Tony Woodley has lost all credibility amongst Rover workers. In late 1998 and early 1999 he acted as BMW's go-between with the workforce, even staging fake "attacks" upon BMW managers at "roadshows" to sell the "Working Time" deal. The salvation of Rover was supposed to be Woodley's personal triumph: instead, it is his downfall - especially at Cowley, where stewards have been told that he advised BMW to close the plant down! It is a disgrace that because of Bill Morris' illusions in New Labour and the Communist Party's sectarianism, the T&G is incapable of taking a lead at Rover. Into the vacuum has stepped professional "Brummie", Dr Carl Chinn (a Birmingham local radio "personality" and historian), who has called for a march in defence of Longbridge. Chinn's march has been backed by the local rag (the Evening Mail) and, belatedly, by the T&G and other unions. It has no clear political basis beyond "Save Longbridge", but in the absence of any positive demands from the trade union movement, no doubt local fascists (traditionally strong in the Longbridge/Northfield area of Birmingham) will give the event an anti- German/Europe flavour. It is essential that socialists intervene on this march to counter anti-German racism and to demand that New Labour re-nationalises Rover.

Blair and the "Third Way"

Blair and his Trade and Industry Secretary Stephen Byers appear to be simply gobsmacked by this debacle. After a day of silence on the issue, Blair's spokesman Alistair Campbell told the press that his master was "very angry" with BMW and hinted that Blair wouldn't object to a boycott of BMW: though, of course (in true spin-doctor fashion) Mr Blair's mouthpiece denied having called for any such thing (Blair would simply "understand" anyone who chose to take action against BMW... cars?...dealers?...or what?...yet another example of Blair's irresponsible posturing. But never mind, it takes the pressure off New Labour).

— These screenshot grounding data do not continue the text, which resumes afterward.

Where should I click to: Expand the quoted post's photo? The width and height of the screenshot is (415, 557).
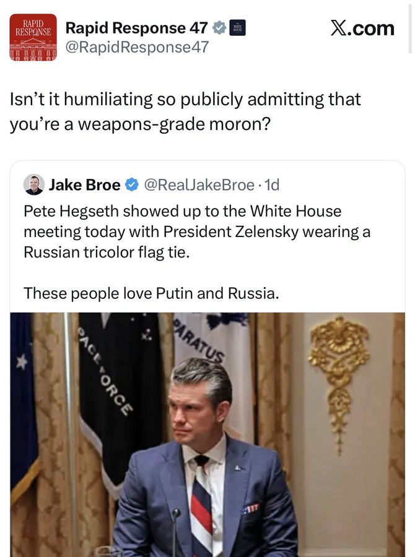[x=208, y=433]
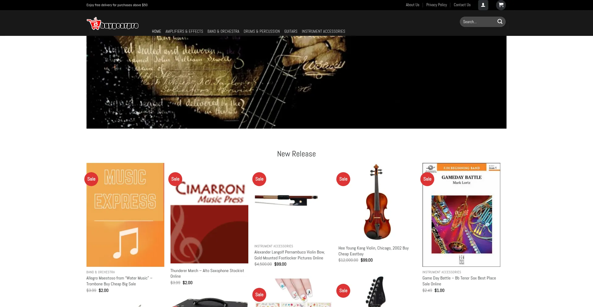Open the Privacy Policy link
Viewport: 593px width, 307px height.
tap(436, 5)
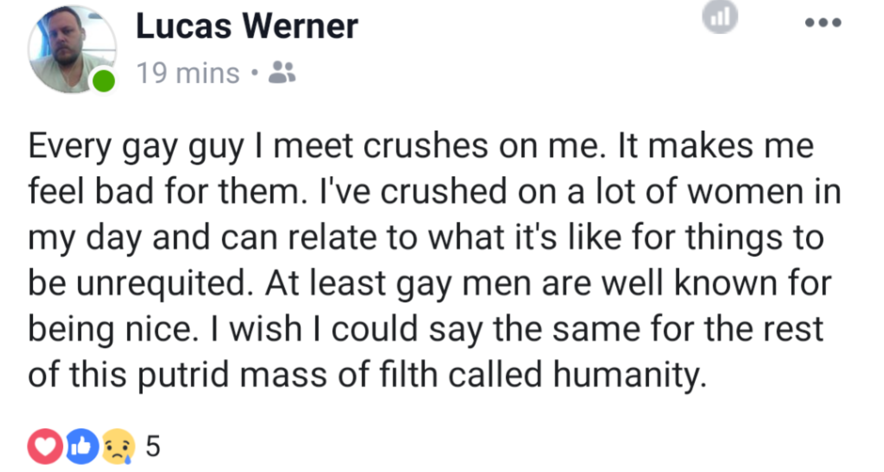Click the post line starting 'Every gay guy'
Image resolution: width=884 pixels, height=472 pixels.
click(421, 147)
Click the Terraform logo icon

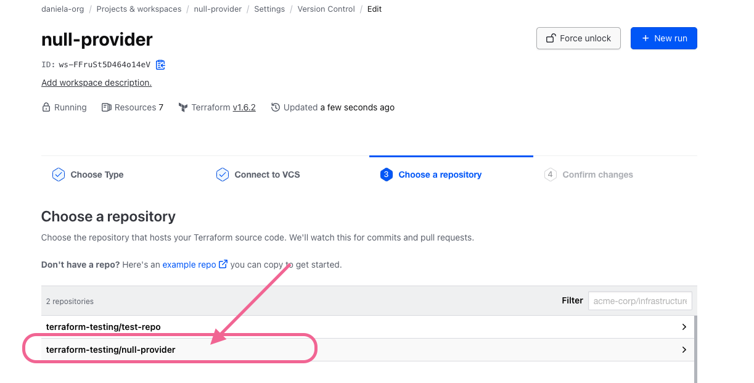[183, 107]
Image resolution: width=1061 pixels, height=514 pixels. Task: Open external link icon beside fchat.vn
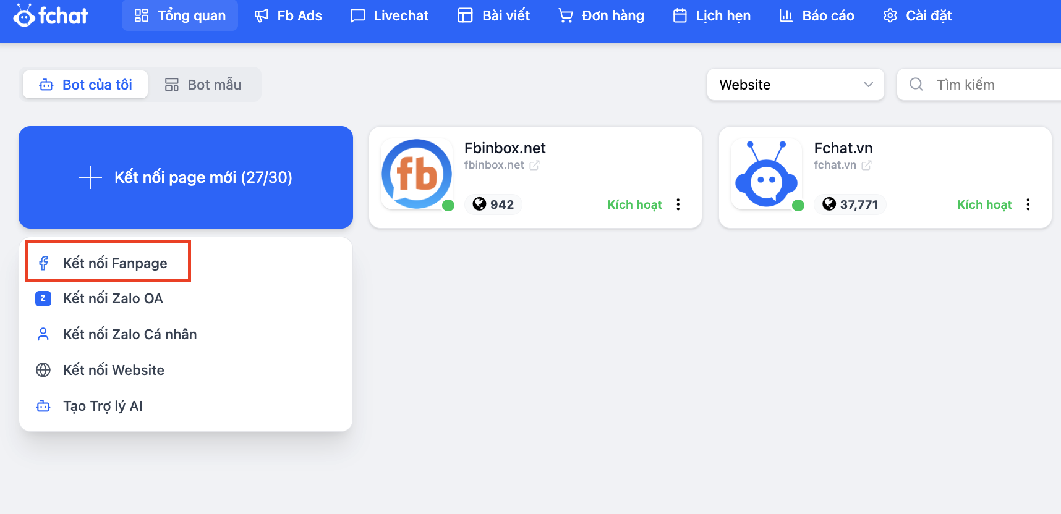pos(866,166)
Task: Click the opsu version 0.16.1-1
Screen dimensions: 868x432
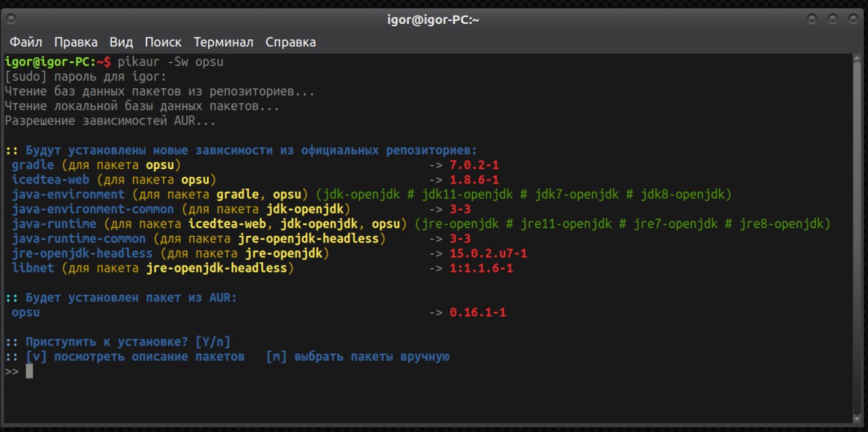Action: click(477, 312)
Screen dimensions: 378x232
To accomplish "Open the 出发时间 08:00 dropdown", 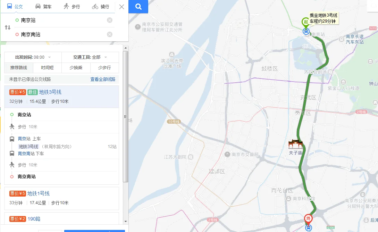I will (x=30, y=57).
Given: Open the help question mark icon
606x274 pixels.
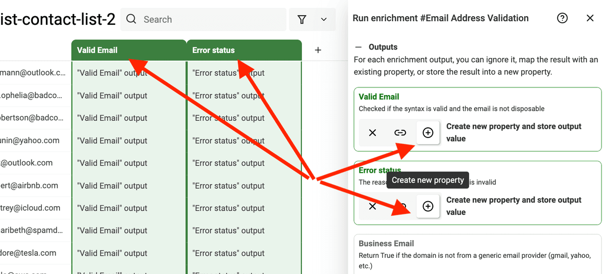Looking at the screenshot, I should click(562, 18).
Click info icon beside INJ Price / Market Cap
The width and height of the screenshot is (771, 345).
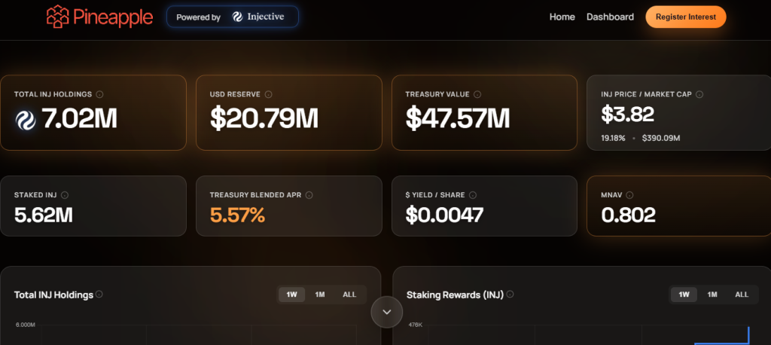click(699, 94)
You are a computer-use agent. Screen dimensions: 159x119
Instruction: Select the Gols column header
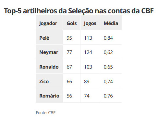click(x=72, y=23)
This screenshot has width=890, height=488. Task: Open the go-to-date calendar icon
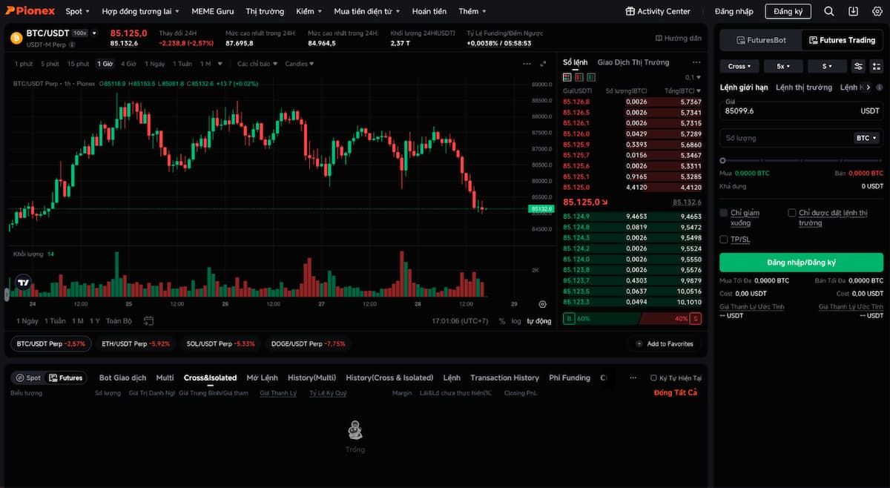pos(148,321)
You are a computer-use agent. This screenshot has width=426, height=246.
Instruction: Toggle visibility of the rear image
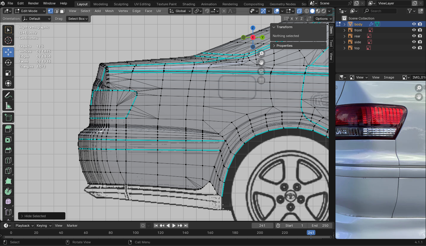tap(414, 36)
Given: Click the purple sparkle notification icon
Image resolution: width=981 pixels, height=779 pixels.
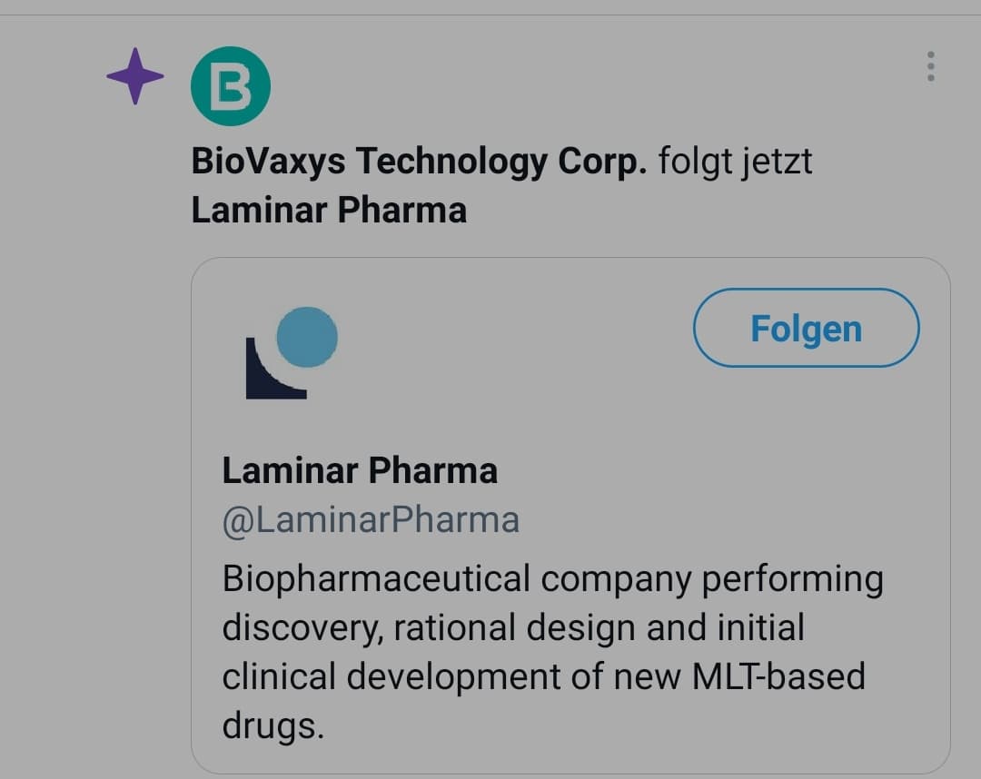Looking at the screenshot, I should 134,76.
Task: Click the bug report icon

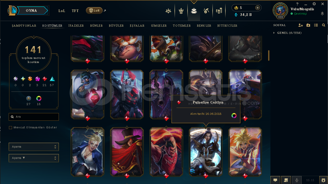Action: 323,180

Blair and Byers even had the gall to complain that BMW kept them in the dark (or actually lied to them): the complaint seems to be that, if the closures had been in Germany, BMW would have had to disclose their intentions in advance. It is true that under the EU Workers' Councils directive, employers have to disclose plans for redundancies in advance: that directive does not apply in Britain because... the Blair Government vetoed it!

It suits Blair to whip up anti-BMW (ie: anti-German) hysteria, because it takes the heat off his government and distracts from the obvious demand: nationalise Rover!